BEGIN

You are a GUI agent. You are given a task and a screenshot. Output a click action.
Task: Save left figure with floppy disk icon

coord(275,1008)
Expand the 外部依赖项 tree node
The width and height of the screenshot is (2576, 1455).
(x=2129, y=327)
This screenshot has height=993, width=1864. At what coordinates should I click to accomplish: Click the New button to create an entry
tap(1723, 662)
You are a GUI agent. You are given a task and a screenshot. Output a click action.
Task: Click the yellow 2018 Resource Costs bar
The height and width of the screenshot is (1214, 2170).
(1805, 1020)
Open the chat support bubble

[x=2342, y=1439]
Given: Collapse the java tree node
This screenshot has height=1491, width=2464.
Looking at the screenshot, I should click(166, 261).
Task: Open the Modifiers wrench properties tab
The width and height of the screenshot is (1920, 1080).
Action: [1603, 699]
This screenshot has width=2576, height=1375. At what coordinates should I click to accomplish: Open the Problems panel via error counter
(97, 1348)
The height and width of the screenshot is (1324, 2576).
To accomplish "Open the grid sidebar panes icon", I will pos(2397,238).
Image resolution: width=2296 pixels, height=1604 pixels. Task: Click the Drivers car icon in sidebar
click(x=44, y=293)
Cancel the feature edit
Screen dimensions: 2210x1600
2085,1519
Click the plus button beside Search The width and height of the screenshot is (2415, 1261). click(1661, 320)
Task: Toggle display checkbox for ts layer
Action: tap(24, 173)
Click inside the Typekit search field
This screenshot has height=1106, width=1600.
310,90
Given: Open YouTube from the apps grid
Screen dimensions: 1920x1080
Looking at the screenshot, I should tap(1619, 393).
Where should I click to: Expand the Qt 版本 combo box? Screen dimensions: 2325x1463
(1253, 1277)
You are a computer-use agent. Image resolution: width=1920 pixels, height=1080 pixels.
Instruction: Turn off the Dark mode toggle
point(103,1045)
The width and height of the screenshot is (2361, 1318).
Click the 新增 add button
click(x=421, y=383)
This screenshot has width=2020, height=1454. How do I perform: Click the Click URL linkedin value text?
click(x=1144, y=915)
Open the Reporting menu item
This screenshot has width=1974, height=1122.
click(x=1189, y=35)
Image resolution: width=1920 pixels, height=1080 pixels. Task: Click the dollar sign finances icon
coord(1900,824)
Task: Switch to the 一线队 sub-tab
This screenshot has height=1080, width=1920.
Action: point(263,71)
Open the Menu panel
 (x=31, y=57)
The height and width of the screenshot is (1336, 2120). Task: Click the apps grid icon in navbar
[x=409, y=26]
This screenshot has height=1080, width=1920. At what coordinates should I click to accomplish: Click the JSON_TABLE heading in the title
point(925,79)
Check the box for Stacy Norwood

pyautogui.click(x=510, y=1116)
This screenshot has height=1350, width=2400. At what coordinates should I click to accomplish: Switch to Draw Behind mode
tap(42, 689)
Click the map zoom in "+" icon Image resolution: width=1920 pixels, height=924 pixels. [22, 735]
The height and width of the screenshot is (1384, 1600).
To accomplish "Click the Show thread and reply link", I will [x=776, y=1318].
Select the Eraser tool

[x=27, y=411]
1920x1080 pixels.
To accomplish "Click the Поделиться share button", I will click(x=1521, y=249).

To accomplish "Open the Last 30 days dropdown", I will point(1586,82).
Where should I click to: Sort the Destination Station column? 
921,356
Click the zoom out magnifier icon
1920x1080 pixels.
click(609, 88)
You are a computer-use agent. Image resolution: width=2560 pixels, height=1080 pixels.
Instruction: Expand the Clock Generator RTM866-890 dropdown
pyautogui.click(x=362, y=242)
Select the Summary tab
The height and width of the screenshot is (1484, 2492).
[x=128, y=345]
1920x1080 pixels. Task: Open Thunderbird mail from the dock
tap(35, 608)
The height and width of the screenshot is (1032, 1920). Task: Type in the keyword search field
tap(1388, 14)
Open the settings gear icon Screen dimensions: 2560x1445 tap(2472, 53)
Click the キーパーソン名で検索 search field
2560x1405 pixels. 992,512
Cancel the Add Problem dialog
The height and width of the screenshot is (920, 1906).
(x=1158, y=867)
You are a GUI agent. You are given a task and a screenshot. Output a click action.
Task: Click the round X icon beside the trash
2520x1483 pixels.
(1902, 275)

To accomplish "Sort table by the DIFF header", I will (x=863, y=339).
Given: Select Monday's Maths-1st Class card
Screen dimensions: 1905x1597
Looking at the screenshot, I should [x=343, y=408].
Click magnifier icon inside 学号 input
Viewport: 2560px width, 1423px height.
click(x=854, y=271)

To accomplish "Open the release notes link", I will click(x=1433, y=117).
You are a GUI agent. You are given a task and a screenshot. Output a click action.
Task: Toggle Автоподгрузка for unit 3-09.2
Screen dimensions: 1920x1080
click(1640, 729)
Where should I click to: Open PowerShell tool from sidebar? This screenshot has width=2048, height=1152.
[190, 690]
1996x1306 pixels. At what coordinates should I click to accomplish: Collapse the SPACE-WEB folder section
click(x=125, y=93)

END

:: PROMPT ::
What is needed is a word-for-word copy of all the material.

:: RESPONSE AREA ::
You are a GUI agent. You are given a task and a screenshot. Output a click action.
Task: Save left figure with floppy disk icon

coord(275,1008)
Expand the 外部依赖项 tree node
The width and height of the screenshot is (2576, 1455).
(x=2129, y=327)
This screenshot has height=993, width=1864. At what coordinates should I click to accomplish: Click the New button to create an entry
tap(1723, 662)
You are a GUI agent. You are given a task and a screenshot. Output a click action.
Task: Click the yellow 2018 Resource Costs bar
The height and width of the screenshot is (1214, 2170).
(1805, 1020)
Open the chat support bubble

[x=2342, y=1439]
Given: Collapse the java tree node
This screenshot has height=1491, width=2464.
Looking at the screenshot, I should click(166, 261).
Task: Open the Modifiers wrench properties tab
The width and height of the screenshot is (1920, 1080).
Action: [1603, 699]
This screenshot has width=2576, height=1375. At what coordinates should I click to accomplish: Open the Problems panel via error counter
(97, 1348)
The height and width of the screenshot is (1324, 2576).
To accomplish "Open the grid sidebar panes icon", I will pos(2397,238).
Image resolution: width=2296 pixels, height=1604 pixels. Task: Click the Drivers car icon in sidebar
click(x=44, y=293)
Cancel the feature edit
Screen dimensions: 2210x1600
2085,1519
Click the plus button beside Search The width and height of the screenshot is (2415, 1261). click(1661, 320)
Task: Toggle display checkbox for ts layer
Action: tap(24, 173)
Click inside the Typekit search field
This screenshot has height=1106, width=1600.
310,90
Given: Open YouTube from the apps grid
Screen dimensions: 1920x1080
Looking at the screenshot, I should tap(1619, 393).
Where should I click to: Expand the Qt 版本 combo box? Screen dimensions: 2325x1463
(1253, 1277)
You are a computer-use agent. Image resolution: width=1920 pixels, height=1080 pixels.
Instruction: Turn off the Dark mode toggle
point(103,1045)
The width and height of the screenshot is (2361, 1318).
Click the 新增 add button
click(x=421, y=383)
This screenshot has width=2020, height=1454. How do I perform: Click the Click URL linkedin value text?
click(x=1144, y=915)
Open the Reporting menu item
This screenshot has width=1974, height=1122.
click(x=1189, y=35)
Image resolution: width=1920 pixels, height=1080 pixels. Task: Click the dollar sign finances icon
coord(1900,824)
Task: Switch to the 一线队 sub-tab
This screenshot has height=1080, width=1920.
Action: point(263,71)
Open the Menu panel
 (x=31, y=57)
The height and width of the screenshot is (1336, 2120). Task: Click the apps grid icon in navbar
[x=409, y=26]
This screenshot has height=1080, width=1920. At what coordinates should I click to accomplish: Click the JSON_TABLE heading in the title
point(925,79)
Check the box for Stacy Norwood

pyautogui.click(x=510, y=1116)
This screenshot has height=1350, width=2400. At what coordinates should I click to accomplish: Switch to Draw Behind mode
tap(42, 689)
Click the map zoom in "+" icon Image resolution: width=1920 pixels, height=924 pixels. [22, 735]
The height and width of the screenshot is (1384, 1600).
To accomplish "Click the Show thread and reply link", I will [x=776, y=1318].
Select the Eraser tool

[x=27, y=411]
1920x1080 pixels.
To accomplish "Click the Поделиться share button", I will click(x=1521, y=249).

To accomplish "Open the Last 30 days dropdown", I will point(1586,82).
Where should I click to: Sort the Destination Station column? 
921,356
Click the zoom out magnifier icon
1920x1080 pixels.
click(609, 88)
You are a computer-use agent. Image resolution: width=2560 pixels, height=1080 pixels.
Instruction: Expand the Clock Generator RTM866-890 dropdown
pyautogui.click(x=362, y=242)
Select the Summary tab
The height and width of the screenshot is (1484, 2492).
[x=128, y=345]
1920x1080 pixels. Task: Open Thunderbird mail from the dock
tap(35, 608)
The height and width of the screenshot is (1032, 1920). Task: Type in the keyword search field
tap(1388, 14)
Open the settings gear icon Screen dimensions: 2560x1445 tap(2472, 53)
Click the キーパーソン名で検索 search field
2560x1405 pixels. 992,512
Cancel the Add Problem dialog
The height and width of the screenshot is (920, 1906).
(x=1158, y=867)
You are a GUI agent. You are given a task and a screenshot. Output a click action.
Task: Click the round X icon beside the trash
2520x1483 pixels.
(1902, 275)

To accomplish "Sort table by the DIFF header", I will (x=863, y=339).
Given: Select Monday's Maths-1st Class card
Screen dimensions: 1905x1597
Looking at the screenshot, I should [x=343, y=408].
Click magnifier icon inside 学号 input
Viewport: 2560px width, 1423px height.
click(x=854, y=271)

To accomplish "Open the release notes link", I will click(x=1433, y=117).
You are a GUI agent. You are given a task and a screenshot. Output a click action.
Task: Toggle Автоподгрузка for unit 3-09.2
Screen dimensions: 1920x1080
click(1640, 729)
Where should I click to: Open PowerShell tool from sidebar? This screenshot has width=2048, height=1152.
[190, 690]
1996x1306 pixels. At what coordinates should I click to accomplish: Collapse the SPACE-WEB folder section
click(x=125, y=93)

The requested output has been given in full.